**DOCUMENT SECTION**
--- --- ---

University of South Florida president Steve Currall on Wednesday moved to address mounting allegations on social media this week that numerous current and former students have suffered sexual violence in recent years and found little help when they complained to school officials.
In a statement issued on Twitter, Currall said he was “deeply troubled” by the accounts and has directed “a review of our internal processes to reinforce what we are doing well and identify where we can improve.”
The university, he said, also will move on several fronts to engage with fraternity and sorority leaders, as well as those in Student Government and the athletic department “to reaffirm our expectations and our goal to have campuses free of sexual violence.”
He said the allegations made by scores of women are “under review by the university offices that are best positioned and trained to respond.”
The announcement follows a series of events that escalated June 23 on Twitter, when Chelsea Engel, a 23-year-old former USF student, recounted a 2017 sexual assault. She named her alleged attacker and invited others to share similar stories.
Her post was retweeted hundreds of times, which led to others coming forward in tweets that were shared thousands of times. Engel’s direct messages were flooded with people saying they had experienced similar attacks.
A few days later, a USF Survivors account had been set up on Twitter and organizers had created a Google document listing more 200 men accused of sexual violence, some with multiple instances.

--- --- ---

**DIRECTION A**
In the news article about the University of South Florida, how old is Chelsea Engel, and in what year did the assault she recounted take place?
**DIRECTION B**
Resume the news article about the University of South Florida, picking up right after its final sentence.
The listing that comes next has no connection to the news article about the University of South Florida.

[Collected data entries]

--- --- ---

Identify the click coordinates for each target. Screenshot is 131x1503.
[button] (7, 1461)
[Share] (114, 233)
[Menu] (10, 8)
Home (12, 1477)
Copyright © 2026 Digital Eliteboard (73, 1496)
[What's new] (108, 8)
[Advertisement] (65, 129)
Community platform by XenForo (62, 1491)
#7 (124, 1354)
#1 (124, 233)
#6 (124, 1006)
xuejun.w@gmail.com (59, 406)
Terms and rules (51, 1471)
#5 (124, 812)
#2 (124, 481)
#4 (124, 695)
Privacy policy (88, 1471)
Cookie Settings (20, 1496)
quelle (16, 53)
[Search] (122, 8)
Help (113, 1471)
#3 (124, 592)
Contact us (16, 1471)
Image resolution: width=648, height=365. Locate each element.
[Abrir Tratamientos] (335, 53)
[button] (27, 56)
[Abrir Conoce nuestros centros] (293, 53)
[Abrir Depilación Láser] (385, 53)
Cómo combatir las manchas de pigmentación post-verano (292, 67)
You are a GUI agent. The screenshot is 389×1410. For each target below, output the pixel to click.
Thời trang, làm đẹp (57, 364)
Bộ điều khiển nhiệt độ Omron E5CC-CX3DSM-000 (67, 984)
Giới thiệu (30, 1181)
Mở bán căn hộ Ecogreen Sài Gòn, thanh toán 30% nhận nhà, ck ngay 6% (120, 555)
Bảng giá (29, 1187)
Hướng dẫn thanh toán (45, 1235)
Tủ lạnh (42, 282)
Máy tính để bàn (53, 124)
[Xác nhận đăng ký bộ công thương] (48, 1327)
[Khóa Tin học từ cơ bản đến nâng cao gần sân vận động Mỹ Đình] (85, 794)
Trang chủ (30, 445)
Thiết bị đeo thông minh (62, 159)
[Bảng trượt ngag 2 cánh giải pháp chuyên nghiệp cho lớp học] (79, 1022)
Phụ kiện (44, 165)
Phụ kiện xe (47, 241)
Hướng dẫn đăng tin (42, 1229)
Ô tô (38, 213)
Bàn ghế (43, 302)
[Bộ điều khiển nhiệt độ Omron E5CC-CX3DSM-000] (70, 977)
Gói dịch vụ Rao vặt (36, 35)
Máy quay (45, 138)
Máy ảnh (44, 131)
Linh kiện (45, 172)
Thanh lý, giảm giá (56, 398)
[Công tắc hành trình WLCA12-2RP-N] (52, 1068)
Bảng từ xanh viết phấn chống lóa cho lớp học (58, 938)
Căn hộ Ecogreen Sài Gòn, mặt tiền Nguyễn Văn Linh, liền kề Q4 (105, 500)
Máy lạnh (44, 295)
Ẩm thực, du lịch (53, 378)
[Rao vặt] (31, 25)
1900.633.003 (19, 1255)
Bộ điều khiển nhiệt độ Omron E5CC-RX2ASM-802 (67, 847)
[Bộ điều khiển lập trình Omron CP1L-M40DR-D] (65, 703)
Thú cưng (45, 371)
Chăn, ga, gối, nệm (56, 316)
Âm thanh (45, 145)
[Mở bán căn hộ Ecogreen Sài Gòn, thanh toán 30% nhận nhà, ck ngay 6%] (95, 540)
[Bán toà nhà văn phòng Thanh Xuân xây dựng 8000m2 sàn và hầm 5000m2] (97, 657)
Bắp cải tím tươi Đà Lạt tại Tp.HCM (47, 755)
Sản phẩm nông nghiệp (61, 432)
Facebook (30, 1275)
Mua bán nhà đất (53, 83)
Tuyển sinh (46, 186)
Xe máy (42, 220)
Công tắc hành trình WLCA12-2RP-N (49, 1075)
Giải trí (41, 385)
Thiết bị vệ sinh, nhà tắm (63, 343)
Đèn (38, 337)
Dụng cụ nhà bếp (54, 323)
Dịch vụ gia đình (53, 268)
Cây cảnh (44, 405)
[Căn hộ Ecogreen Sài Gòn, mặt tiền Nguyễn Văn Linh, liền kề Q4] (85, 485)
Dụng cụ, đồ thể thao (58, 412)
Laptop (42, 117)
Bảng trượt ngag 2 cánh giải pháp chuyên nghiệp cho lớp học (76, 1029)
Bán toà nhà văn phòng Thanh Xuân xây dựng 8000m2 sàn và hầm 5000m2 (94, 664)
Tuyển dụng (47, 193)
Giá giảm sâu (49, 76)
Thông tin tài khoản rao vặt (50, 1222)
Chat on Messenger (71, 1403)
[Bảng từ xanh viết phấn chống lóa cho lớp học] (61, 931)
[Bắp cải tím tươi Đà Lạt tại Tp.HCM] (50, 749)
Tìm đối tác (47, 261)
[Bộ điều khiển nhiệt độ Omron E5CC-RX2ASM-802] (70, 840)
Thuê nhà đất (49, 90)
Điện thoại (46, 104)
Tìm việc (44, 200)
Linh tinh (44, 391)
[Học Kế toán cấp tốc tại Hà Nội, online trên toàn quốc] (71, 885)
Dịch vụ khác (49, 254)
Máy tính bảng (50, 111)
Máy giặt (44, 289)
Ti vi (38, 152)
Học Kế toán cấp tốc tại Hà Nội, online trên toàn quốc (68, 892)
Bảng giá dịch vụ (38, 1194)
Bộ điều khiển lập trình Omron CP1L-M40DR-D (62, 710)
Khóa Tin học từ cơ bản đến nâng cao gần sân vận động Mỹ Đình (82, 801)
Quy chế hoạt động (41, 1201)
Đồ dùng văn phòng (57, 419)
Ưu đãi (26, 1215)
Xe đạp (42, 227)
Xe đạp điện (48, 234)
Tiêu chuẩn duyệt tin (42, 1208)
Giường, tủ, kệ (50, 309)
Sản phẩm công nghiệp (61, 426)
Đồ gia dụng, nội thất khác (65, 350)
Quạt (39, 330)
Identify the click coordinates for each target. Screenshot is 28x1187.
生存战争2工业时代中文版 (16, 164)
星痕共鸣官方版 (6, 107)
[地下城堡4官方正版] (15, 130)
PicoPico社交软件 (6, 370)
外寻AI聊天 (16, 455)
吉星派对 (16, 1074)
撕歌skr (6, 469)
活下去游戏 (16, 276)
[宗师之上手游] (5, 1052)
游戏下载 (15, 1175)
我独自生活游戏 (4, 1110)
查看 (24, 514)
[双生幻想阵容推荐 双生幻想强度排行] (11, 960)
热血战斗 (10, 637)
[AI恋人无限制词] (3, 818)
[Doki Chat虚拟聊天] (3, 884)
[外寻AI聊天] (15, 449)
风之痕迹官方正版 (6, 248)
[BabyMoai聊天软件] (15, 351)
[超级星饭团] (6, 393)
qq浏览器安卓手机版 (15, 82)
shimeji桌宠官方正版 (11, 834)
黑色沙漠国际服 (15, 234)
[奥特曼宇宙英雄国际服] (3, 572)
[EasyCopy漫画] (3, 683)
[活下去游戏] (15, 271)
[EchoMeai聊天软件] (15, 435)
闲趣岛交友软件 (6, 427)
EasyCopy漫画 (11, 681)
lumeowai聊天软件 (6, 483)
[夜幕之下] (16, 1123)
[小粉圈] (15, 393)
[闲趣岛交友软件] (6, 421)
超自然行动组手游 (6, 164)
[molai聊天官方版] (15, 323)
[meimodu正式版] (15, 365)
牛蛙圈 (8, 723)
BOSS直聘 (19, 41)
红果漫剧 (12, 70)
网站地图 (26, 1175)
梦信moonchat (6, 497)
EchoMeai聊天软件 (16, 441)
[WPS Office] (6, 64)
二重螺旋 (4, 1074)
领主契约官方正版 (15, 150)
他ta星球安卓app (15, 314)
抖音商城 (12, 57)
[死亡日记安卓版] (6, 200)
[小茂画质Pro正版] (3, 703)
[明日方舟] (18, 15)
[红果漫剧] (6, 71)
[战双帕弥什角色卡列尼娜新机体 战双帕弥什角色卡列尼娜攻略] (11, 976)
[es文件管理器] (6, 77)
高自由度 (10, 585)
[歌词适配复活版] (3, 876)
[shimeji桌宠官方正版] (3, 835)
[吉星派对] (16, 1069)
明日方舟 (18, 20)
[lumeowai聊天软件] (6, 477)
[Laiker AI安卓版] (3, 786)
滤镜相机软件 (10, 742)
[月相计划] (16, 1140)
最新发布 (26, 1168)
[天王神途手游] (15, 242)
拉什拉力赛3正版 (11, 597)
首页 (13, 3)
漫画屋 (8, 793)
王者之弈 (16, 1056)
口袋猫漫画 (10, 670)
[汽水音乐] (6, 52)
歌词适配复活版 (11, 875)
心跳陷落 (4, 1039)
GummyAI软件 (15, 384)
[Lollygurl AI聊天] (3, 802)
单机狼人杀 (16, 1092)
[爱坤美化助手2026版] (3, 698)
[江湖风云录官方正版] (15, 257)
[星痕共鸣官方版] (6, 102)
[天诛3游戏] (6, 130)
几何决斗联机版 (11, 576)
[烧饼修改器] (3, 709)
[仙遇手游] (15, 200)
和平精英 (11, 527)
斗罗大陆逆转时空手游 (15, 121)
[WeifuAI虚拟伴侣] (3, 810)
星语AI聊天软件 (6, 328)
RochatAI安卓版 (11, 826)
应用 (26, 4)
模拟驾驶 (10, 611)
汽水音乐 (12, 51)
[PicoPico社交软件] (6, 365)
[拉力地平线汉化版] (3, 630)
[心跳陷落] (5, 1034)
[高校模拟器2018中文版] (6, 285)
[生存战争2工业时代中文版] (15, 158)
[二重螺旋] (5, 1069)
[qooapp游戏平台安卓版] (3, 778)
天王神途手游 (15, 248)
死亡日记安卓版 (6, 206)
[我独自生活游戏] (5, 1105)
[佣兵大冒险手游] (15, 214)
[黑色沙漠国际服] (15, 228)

--- --- ---

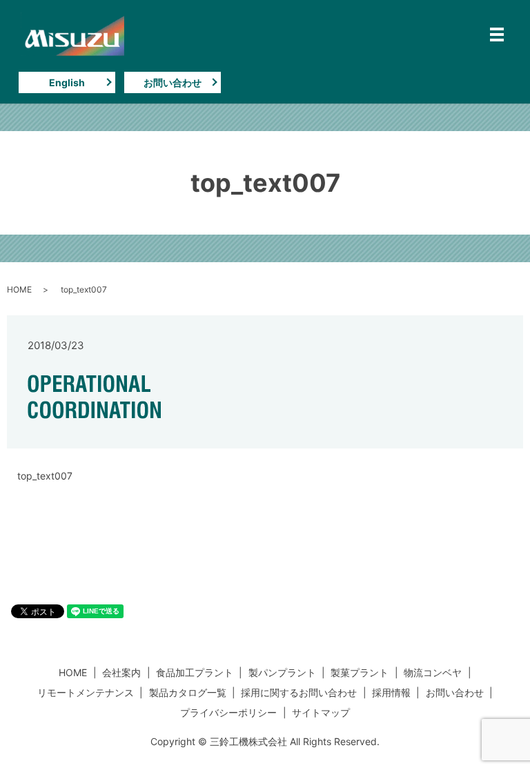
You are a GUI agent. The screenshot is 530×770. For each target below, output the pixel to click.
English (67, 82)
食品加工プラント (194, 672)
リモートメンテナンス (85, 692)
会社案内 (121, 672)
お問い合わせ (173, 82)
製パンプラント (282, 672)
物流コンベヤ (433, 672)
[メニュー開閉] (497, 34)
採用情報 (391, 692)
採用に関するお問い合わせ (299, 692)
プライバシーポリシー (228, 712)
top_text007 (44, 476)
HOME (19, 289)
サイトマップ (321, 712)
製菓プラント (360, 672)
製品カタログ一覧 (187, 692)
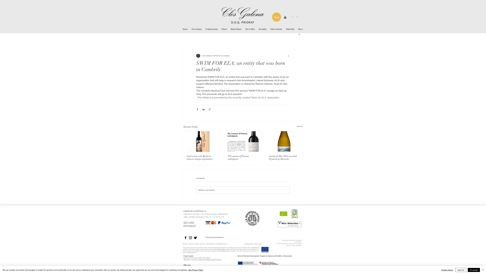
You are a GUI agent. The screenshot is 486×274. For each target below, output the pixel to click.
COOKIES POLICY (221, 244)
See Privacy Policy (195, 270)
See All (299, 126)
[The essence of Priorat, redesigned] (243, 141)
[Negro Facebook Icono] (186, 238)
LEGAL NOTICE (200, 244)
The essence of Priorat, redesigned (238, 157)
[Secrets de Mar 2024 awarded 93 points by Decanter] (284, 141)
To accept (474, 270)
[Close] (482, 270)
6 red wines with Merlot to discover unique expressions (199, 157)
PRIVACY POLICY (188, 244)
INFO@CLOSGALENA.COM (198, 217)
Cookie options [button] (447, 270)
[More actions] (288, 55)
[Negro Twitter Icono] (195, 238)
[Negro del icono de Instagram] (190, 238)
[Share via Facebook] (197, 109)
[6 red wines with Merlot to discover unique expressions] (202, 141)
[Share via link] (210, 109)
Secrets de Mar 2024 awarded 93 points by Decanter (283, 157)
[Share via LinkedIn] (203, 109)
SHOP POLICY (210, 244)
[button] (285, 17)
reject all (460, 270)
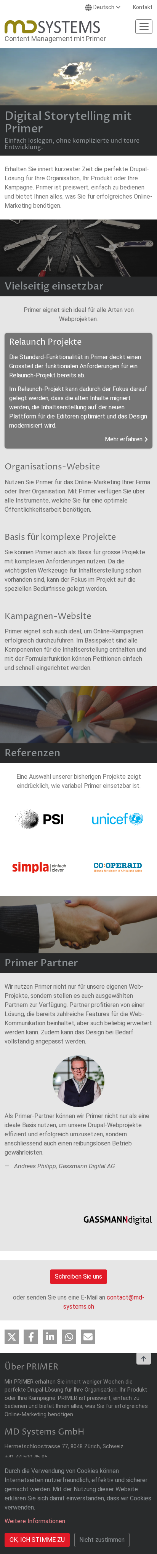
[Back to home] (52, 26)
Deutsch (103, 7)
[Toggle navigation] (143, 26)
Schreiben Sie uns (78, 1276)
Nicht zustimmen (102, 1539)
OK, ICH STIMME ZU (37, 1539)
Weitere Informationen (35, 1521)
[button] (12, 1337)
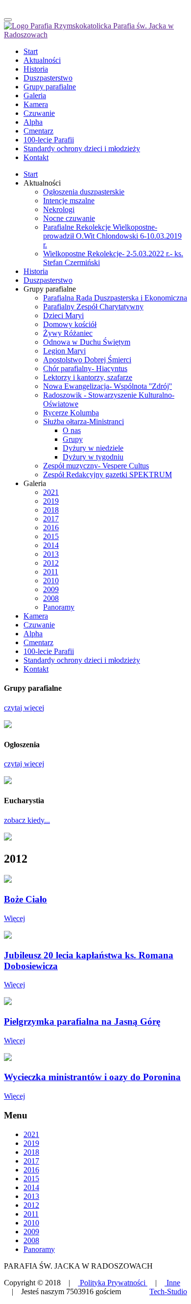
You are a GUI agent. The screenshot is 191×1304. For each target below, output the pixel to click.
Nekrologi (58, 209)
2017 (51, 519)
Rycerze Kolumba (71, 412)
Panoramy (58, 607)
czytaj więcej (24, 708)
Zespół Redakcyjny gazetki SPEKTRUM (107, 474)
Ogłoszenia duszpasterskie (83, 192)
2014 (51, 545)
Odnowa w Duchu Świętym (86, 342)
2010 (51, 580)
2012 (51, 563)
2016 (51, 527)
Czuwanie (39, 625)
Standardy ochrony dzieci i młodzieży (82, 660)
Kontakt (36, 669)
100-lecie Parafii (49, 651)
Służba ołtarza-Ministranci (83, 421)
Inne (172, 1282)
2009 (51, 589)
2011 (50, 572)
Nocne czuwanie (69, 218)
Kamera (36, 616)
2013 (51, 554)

--- --- ---

**WRITTEN RESPONSE A**
She is 23, and the assault took place in 2017.

**WRITTEN RESPONSE B**
Engel said she has learned of at least 30 women who said they had been raped by the same man she accused of raping her, a fraternity member with the Theta Alpha chapter of Sigma Nu. The Tampa Bay Times is not naming the man because he has not been charged with a crime related to these allegations.
A statement from Sigma Nu’s national office stated the organization was working with USF to investigate the chapter and invites anyone with related information to contact headquarters@sigmanu.org or USF’s Title IX Office.
“Sigma Nu Fraternity denounces violations of human dignity, including sexual assault, as the antithesis of its principles of love, honor, and truth and its mission to develop ethical leaders,” the statement said.
In interviews with the Times, some of the women recounted a pattern: An attack followed by denials from the accused, attempts by the accused to characterize the interaction as consensual, a failure of sororities to stand by their own members, and, in some cases, a failure by school officials to act.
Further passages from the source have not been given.